Marijuana Reform in the United States and Political Aspirations:
Marijuana reform is moving ahead in the United States, so much so that the idea of marijuana reform is not an uncommon or unexpected political topic for debate. With the presidential election getting closer, candidates are positioning themselves as best they can on the topic. Currently in the U.S., 23 states have passed laws that permit medical marijuana in some form, and four other states have recreational marijuana laws. The push for marijuana reform is one that is building momentum, and so many presidential hopefuls look have been asked to take a position on the topic. Democratic presidential front-runner Hillary Clinton has been asked to take a position on marijuana reform in the country and her opinions have evolved over the last year.
Hillary Clinton and Marijuana Reform in the United States:
IN the beginning, Hillary Clinton relayed that she did not think that the decriminalization of marijuana was the most appropriate action, but that additional research should be done. Then, more recently, she relayed more specifically that research needs to be initiated so that we can determine the benefits of marijuana use for medicinal purposes. Hillary is stepping into the arena of discussion regarding marijuana use in the U.S. and at this point, advocates for a change by the federal government so that additional research on marijuana can be started. Hillary has said that the federal government must remove marijuana from the Schedule 1 listing so that more research can be legally initiated. Regarding decriminalization, Clinton believes that those states that have already legalized marijuana for recreational use should be viewed as “laboratories of democracy.” She has taken a wait and see approach on the states that have legalized marijuana for recreational use. Those states include, Washington, Colorado, Alaska, and Oregon.

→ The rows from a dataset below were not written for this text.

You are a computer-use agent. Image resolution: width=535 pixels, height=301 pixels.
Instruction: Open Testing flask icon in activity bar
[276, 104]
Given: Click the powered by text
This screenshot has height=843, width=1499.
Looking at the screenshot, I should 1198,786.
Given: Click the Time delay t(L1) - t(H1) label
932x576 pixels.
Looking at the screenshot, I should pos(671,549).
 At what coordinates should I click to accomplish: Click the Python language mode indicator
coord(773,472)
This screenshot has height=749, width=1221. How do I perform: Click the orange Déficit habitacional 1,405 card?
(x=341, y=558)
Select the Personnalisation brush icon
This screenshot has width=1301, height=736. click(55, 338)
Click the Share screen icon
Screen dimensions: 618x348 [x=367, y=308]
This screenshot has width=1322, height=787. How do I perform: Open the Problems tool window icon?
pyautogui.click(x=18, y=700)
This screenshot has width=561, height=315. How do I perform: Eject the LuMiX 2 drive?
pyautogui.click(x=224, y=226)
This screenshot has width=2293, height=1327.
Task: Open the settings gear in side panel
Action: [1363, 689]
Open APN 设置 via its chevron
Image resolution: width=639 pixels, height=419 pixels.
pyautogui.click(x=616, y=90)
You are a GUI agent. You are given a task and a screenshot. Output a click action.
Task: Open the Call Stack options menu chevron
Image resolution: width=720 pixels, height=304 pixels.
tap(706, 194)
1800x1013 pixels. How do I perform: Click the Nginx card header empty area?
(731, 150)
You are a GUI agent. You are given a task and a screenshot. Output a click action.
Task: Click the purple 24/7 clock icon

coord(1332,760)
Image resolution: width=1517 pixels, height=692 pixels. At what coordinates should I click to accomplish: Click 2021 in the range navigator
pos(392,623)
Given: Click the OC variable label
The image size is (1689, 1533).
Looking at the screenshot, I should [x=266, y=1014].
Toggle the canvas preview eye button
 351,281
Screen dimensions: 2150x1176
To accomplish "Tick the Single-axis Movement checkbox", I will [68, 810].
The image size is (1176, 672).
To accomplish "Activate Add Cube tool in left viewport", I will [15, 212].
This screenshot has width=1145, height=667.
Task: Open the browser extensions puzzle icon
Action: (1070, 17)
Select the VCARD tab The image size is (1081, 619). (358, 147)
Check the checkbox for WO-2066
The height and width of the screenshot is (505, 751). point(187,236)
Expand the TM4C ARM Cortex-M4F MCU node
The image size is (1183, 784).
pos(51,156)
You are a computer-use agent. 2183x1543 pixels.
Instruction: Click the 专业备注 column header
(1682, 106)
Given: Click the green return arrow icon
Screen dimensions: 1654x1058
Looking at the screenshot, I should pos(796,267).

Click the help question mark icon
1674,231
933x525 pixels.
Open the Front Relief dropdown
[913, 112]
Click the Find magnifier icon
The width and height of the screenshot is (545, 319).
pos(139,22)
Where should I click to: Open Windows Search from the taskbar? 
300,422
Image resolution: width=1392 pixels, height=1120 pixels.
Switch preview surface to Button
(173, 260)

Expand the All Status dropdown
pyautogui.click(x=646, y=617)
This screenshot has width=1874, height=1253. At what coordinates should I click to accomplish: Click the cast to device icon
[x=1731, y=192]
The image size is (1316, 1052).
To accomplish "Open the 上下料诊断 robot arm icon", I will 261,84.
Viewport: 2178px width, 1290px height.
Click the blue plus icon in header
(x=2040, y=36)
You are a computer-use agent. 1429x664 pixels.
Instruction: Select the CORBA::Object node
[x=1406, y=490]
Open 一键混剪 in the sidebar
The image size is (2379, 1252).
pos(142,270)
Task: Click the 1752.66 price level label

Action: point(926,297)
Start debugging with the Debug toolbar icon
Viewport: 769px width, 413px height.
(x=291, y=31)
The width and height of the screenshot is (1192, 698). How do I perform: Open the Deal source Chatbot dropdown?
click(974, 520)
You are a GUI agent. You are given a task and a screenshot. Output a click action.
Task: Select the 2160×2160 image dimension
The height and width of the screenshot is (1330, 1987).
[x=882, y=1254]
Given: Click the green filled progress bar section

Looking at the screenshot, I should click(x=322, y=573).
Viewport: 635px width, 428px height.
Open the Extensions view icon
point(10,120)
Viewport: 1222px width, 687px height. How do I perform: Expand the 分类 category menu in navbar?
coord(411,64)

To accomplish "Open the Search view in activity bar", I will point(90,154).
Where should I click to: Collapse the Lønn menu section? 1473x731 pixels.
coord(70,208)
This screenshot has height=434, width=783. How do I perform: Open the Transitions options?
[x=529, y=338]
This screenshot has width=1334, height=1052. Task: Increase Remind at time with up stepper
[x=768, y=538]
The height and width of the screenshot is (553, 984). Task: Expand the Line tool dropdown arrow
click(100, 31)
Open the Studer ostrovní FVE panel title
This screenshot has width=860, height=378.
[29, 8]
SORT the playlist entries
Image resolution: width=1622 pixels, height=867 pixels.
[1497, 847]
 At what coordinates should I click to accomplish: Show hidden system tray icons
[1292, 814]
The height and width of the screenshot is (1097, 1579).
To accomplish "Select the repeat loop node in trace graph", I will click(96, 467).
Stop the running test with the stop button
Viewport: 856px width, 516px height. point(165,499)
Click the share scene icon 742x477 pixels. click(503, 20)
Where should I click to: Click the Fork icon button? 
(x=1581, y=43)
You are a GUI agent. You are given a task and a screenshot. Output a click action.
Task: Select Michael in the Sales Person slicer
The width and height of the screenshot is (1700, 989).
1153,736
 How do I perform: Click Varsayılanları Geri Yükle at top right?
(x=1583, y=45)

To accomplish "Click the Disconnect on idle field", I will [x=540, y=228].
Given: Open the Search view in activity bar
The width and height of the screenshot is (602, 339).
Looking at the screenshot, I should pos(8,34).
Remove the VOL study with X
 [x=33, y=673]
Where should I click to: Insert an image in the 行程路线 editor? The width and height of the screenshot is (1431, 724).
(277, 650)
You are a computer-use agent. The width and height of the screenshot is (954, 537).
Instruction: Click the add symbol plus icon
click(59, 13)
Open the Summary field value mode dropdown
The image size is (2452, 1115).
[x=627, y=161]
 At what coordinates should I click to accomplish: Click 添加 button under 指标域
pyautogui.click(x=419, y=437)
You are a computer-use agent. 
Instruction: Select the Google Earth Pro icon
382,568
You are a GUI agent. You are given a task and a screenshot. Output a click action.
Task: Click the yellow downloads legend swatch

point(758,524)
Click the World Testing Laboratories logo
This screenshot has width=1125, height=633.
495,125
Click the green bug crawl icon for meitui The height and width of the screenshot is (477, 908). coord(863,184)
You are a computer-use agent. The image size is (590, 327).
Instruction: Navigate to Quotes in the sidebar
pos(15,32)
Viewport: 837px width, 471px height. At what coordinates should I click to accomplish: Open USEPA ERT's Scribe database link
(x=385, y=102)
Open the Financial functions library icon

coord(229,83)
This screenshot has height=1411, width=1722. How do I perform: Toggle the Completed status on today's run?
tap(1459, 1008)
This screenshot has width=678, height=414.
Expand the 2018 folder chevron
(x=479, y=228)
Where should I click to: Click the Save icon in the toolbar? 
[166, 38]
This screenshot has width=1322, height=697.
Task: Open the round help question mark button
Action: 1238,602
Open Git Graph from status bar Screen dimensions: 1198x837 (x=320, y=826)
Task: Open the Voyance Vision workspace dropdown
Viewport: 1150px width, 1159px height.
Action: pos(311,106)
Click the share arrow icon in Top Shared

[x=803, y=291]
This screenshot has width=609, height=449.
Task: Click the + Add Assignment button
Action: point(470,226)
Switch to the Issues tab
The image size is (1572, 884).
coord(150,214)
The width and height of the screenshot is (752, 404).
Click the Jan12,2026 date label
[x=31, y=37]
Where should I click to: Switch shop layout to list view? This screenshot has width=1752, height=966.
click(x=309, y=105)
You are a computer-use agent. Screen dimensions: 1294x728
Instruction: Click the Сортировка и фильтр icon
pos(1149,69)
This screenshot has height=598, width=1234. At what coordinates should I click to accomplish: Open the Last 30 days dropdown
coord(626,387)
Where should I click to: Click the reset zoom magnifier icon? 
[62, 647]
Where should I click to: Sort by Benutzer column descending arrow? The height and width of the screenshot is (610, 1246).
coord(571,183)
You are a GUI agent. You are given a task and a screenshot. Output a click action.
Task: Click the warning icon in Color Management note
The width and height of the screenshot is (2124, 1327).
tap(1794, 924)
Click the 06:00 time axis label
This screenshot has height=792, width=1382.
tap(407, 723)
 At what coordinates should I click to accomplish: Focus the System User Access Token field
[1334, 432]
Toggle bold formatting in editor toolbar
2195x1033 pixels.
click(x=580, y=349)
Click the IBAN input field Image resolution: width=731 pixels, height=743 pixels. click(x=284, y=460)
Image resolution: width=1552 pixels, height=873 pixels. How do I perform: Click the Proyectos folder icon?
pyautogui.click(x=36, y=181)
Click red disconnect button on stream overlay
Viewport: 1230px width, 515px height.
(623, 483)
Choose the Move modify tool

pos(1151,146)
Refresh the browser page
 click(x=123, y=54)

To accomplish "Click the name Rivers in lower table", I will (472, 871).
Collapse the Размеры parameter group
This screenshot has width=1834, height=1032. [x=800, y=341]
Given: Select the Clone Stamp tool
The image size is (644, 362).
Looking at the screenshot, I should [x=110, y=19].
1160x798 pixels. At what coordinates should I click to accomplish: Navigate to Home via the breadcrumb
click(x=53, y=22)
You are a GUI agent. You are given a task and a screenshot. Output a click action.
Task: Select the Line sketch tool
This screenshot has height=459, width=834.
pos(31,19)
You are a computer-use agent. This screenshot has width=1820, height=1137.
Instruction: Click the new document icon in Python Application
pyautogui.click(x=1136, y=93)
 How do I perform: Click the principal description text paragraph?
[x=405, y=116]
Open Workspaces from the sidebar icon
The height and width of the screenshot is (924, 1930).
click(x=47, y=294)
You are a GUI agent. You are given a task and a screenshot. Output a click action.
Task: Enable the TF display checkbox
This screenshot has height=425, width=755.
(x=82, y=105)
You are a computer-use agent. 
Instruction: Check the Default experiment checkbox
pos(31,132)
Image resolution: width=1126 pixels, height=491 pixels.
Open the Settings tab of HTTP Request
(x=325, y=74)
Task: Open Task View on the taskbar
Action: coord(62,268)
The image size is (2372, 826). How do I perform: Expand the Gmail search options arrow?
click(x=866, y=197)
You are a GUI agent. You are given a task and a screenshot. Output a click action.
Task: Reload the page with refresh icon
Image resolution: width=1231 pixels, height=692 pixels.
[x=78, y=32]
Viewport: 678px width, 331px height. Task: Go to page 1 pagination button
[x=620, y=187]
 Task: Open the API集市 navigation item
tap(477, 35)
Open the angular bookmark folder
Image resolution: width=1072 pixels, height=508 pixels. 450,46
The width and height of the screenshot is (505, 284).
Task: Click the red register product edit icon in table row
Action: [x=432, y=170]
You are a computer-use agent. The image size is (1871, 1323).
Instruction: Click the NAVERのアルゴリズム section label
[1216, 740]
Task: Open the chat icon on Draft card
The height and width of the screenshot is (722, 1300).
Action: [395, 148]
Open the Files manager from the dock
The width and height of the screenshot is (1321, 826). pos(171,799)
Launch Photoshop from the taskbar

Clinton has also recently referenced the overpopulated prisons in the United States as the number of incarcerated relates to those there for marijuana related offenses. According to the executive director of the National Organization for the Reform of Marijuana Laws (NORML), recent FBI data reveals that approximately 700,000 arrests were made last year for marijuana related charges and that about 90 percent of these arrests were for possession only. Hillary Clinton, as well as many other political leaders, believes that over-incarceration is a problem across the U.S. and that reform must happen.
Marijuana Reform in the U.S.:
Marijuana reform is gaining momentum and political leaders have taken notice. According to last month’s Gallup poll, 8 out of 10 Americans favor the use of medical marijuana. 58 percent of Americans support legal marijuana use. These numbers are significant. These numbers mean that our politicians and policy leaders will take notice. These numbers mean that reform will continue in 2016.